En başta bunun bir anayasa değişikliği değil, sistem değişikliği olarak algılandığını kabul etmek gerekir. Tartışma sistem değişikliğine kaydığı için her şey bu doğrultuda tartışılacaktır. Seçmen bunu oylayacaktır. Çünkü daha önce yaptığımız çalışmalarda, Türkiye seçmeninin yüzde 85 hatta yüzde 90’lara varan bir anayasa değişikliği talebi vardı. Bu konu şu an kamuoyunun gündemine bir anayasa değişikliği olarak tartışılmıyor. Özellikle Bahçeli’nin çıkışıyla beraber tartışılan konu anayasadan daha ziyade başkanlığa dönüştü. Tabii ki daha çok zaman var. Belki referandum tarihi yaklaştıkça, bu konu da değişebilir. Başkanlık sistemiyle beraber bir anayasa değişikliği gündemiyle kamuoyunun önüne gelinirse, bu rakam yukarıya doğru çıkar. Fakat kampanya salt başkanlık sistemi üzerinden giderse, yüzde 50 ile 55 arası bir rakam gözüküyor ‘evet’ oyu olarak.” 

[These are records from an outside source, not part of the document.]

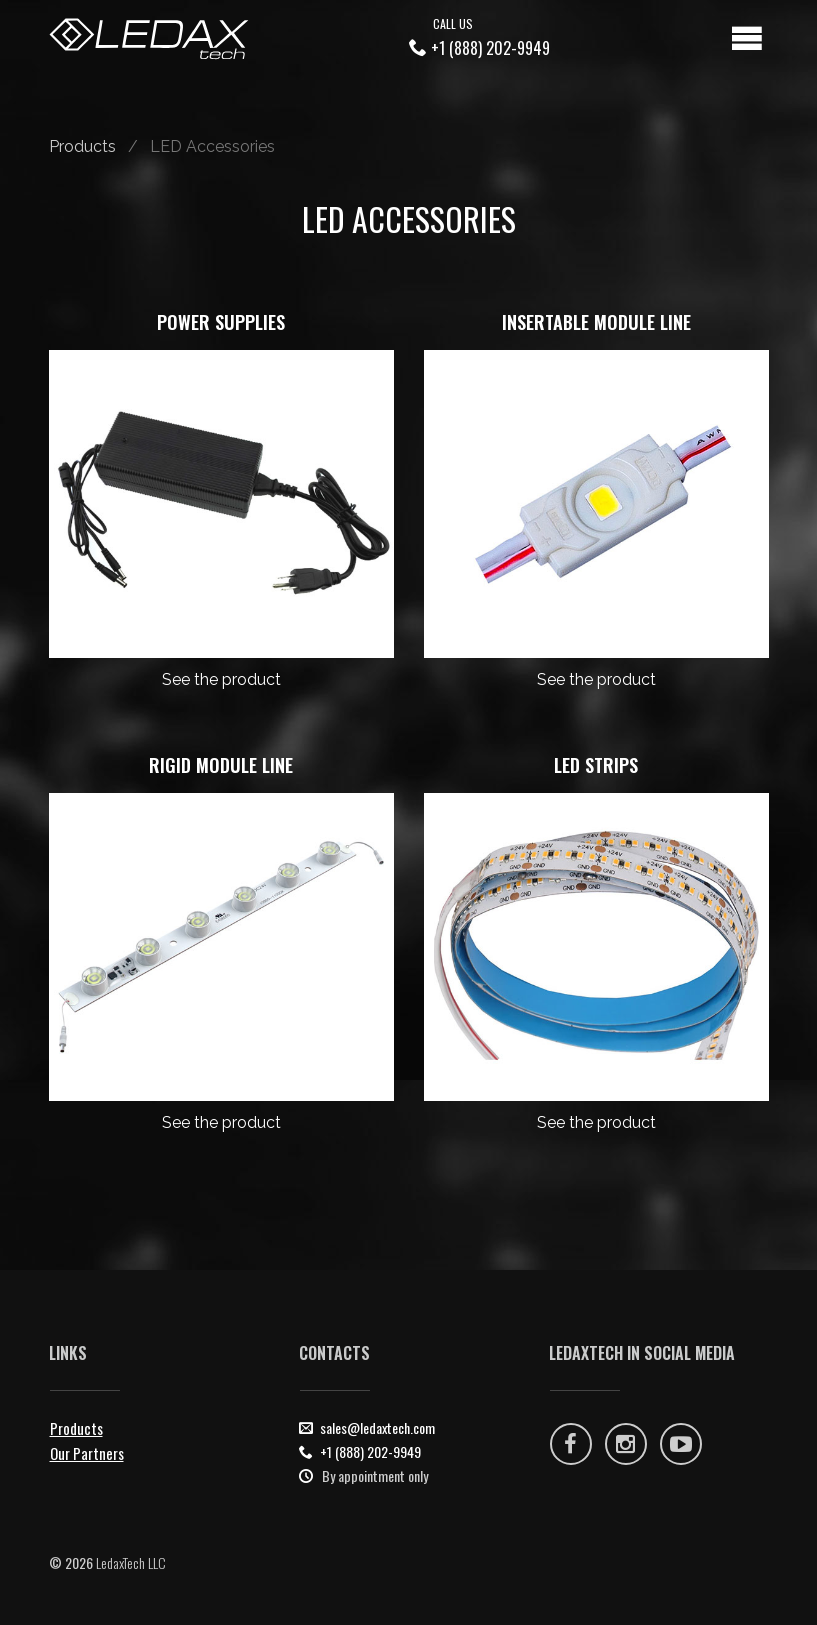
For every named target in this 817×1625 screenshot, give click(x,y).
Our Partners (87, 1453)
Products (82, 146)
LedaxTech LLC (131, 1562)
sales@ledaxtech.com (377, 1427)
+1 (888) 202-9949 (490, 48)
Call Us (453, 23)
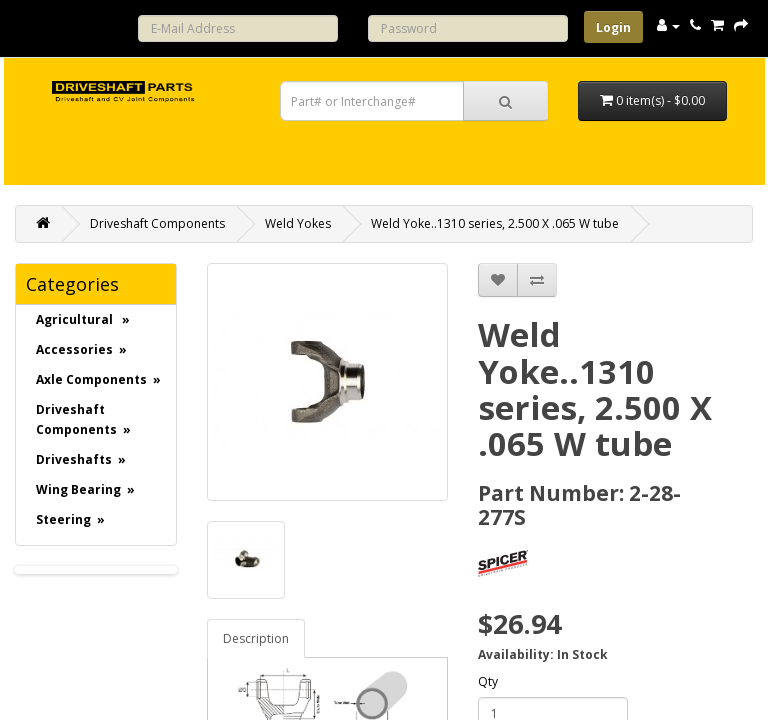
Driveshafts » (81, 459)
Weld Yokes (298, 223)
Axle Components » (98, 379)
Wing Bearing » (85, 489)
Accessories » (81, 349)
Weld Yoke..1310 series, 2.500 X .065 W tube (495, 223)
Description (256, 638)
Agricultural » (83, 319)
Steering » (70, 519)
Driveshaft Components (157, 223)
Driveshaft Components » (83, 419)
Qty (488, 681)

MHP’nin meydanlardaki performansı önemli 

Kampanya sürecinde ‘evet’ oylarının artışını MHP’nin meydanlardaki performansına bağlayan MAK Danışmanlık Yönetim Kurulu Başkanı Mehmet Ali Kulat, araştırma sonuçlarından yola çıkarak şu öngörülerde bulunuyor:

“Aralık’ın son haftasında yapmış olduğumuz çalışmada yeni anayasa paketine ‘evet’ diyenlerin oyu kararsızlar dağılmadan yüzde 56 civarındaydı. Hayır diyenler ise yüzde 30’u buluyordu. Henüz daha paketle ilgili bilgilendirme yapılmamış, içeriği anlaşılmamıştı. Kampanya sürecinde ‘evet’ oylarını artıracak en önemli faktör MHP’nin TBMM’de gösterdiği performansı meydanlarda da göstermesidir. Bunun yanı sıra 1 Kasım’dan bugüne doğu ve güneydoğuda HDP’de ciddi oy düşüşü gözlemliyoruz. Ancak bu oylar halen AK Partiye gelmiş değil. Bu seçmen grubuna da Başkanlık doğru dürüst anlatılırsa yüzde 60 bandında rahat bir referandum süreci olur.

Muhalefet ‘tek adamlık’ üzerinden kurgulayacak

Yeni anayasa değişikliğinde kafa karıştıran maddeler önemli ölçüde komisyonlarda ayıklandı (yedek vekillik gibi). Ancak seçilme yaşının 18 olma konusu iyi anlatılmalı. Bir de muhalefet yoğun bir şekilde ‘Tek adamlık’ üzerine kurgulu bir kampanya yapacak gibi görünüyor. ‘Evet’ cephesinin bu anlamda tarihi kodlarımız üzerinden, milletimizin fıtratına en uygun sistem olarak başkanlığı işlemesi gerekmektedir. Bu noktada TV’lere çıkan konuşmacıların agresif üslup yerine ikna edici bir dille, karşı cepheyi kutuplaştırmadan uzak bir dil kullanması ‘evet’leri artıracaktır.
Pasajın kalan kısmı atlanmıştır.